Originally Posted by andrewtac (Post 1502028)
Couple of lessons learned since this got tagged.

I got the doors hung to include the strut, but then gapped one door with the strut off (thankfully I started with one door at a time). Then I sanded the gap (I use a hotel key card with 40 grit, but start with 120 single side, then double it over, then got to 80, then double over 80, then 40 grit with the card, and finally 40 grit doubled over made for just about a 1/8" gap). I measure my gap with two tongue depressors glued together.

Then I decided to make the door even with the canopy (they were close but needed some glass work). So on one door I used some 1/8" door gasket in the gap, someone else on here had done it. I put the gasket on the lip, and put packing tape on it so the epoxy wouldn't stick, put the door on (without the strut installed, big mistake). I built up the areas that were low. After it dried, I got the door separated, reinstalled the strut, and it did not line up at all and the gap was way off. DON'T DO IT THIS WAY, better method below.

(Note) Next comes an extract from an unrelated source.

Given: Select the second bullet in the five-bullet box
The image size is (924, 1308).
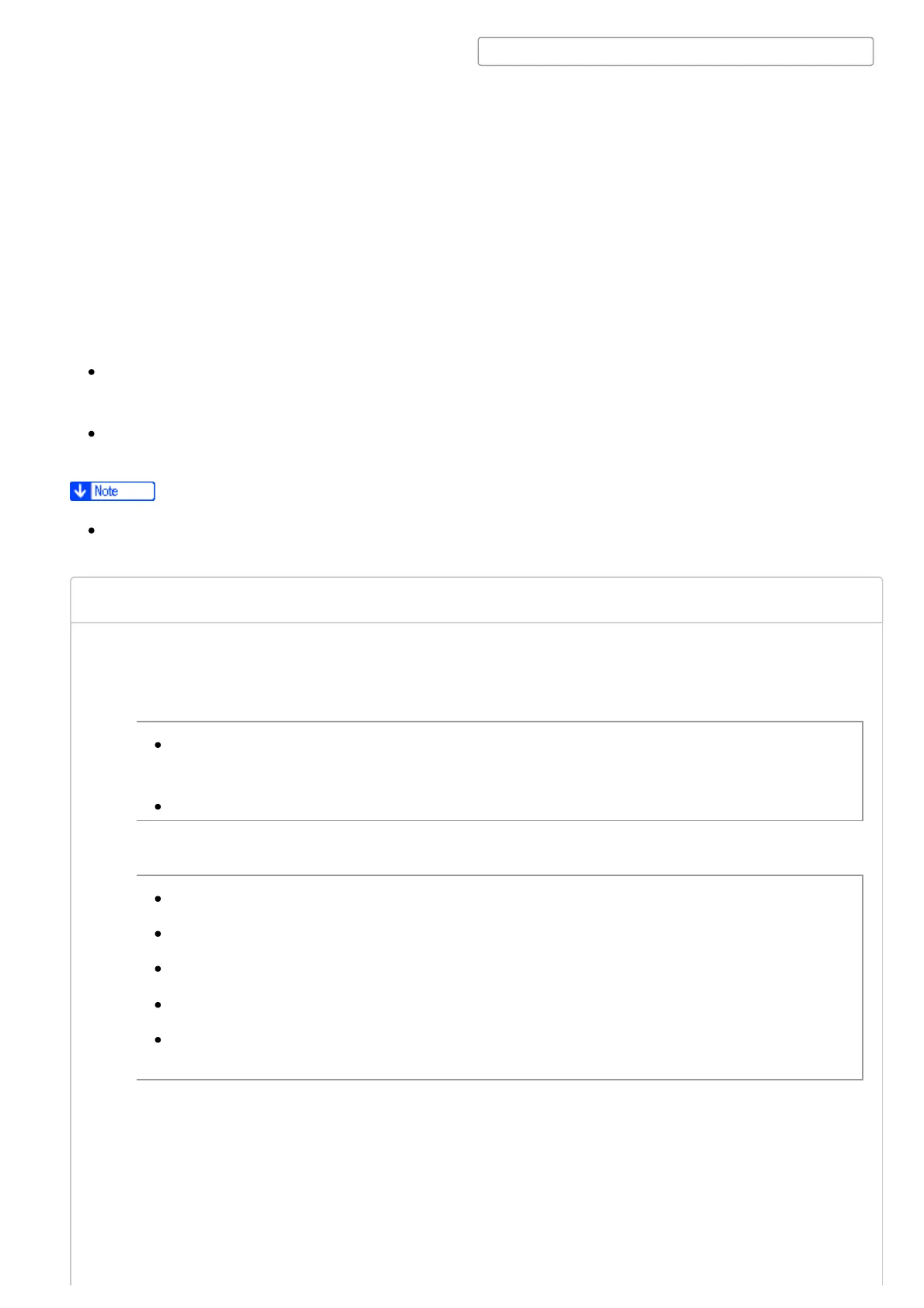Looking at the screenshot, I should (x=158, y=934).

So since I was nearly starting over I decided to try a different method. First, everything needs to be on the door, to include the strut, all of the door mechanisms, etc. This is probably obvious to many, I should have know better. Next, I used packing tape to keep the doors from being epoxied together. I used sections of tape and overlaid one piece on top of another (sticky sides together, with about 1/3 of the sticky still exposed). Then I stuck the tape to the door sill, which resulted in none-sticky exposed above the door when the door was closed. Then I built up the low areas (and had to rebuild some of the gap, since it wasn't even). Once I was satisfied that my door canopy interface was level, I gapped the doors like I did before. Gapping was quick, maybe a couple hours; getting the surfaces level took a few build ups.

Some of this will depend upon how tight your door pin receptacles are. On my 10, the door pins are a close tolerance fit and they pull the door into a very specific position. I did my door gaps, after fitting the pins and without struts installed and they were identical once the struts were installed. I suspect in my case, it is the pins that are forcing to door into a very specific position, regardless of other forces, such as the struts. I had taken great care to ensure that the pin / retainer interface was round and snug.

Yes, the door is very much out of position as it closes with the strut installed, but once the pins are fully engaged, it pulls it back to center. My retaining blocks are also 2-3X the stock depth, plus a bevel (to keep the door edges from scraping the cabin top due to the strut pressure) and this may be a factor for me that is different

Larry

andrewtac 02-10-2021 08:54 AM

I am using the plane around and they are tight as well, along with the cam. Either way I'd at least check before making it permanent.

AviatorJ 02-10-2021 11:15 AM

When I was building someone gave me the suggestion of using a Perma-grit F102 file. I thought it worked great and gave me consistent spacing everywhere. 200 hours in I have yet to have any real noticeable chips on my edges.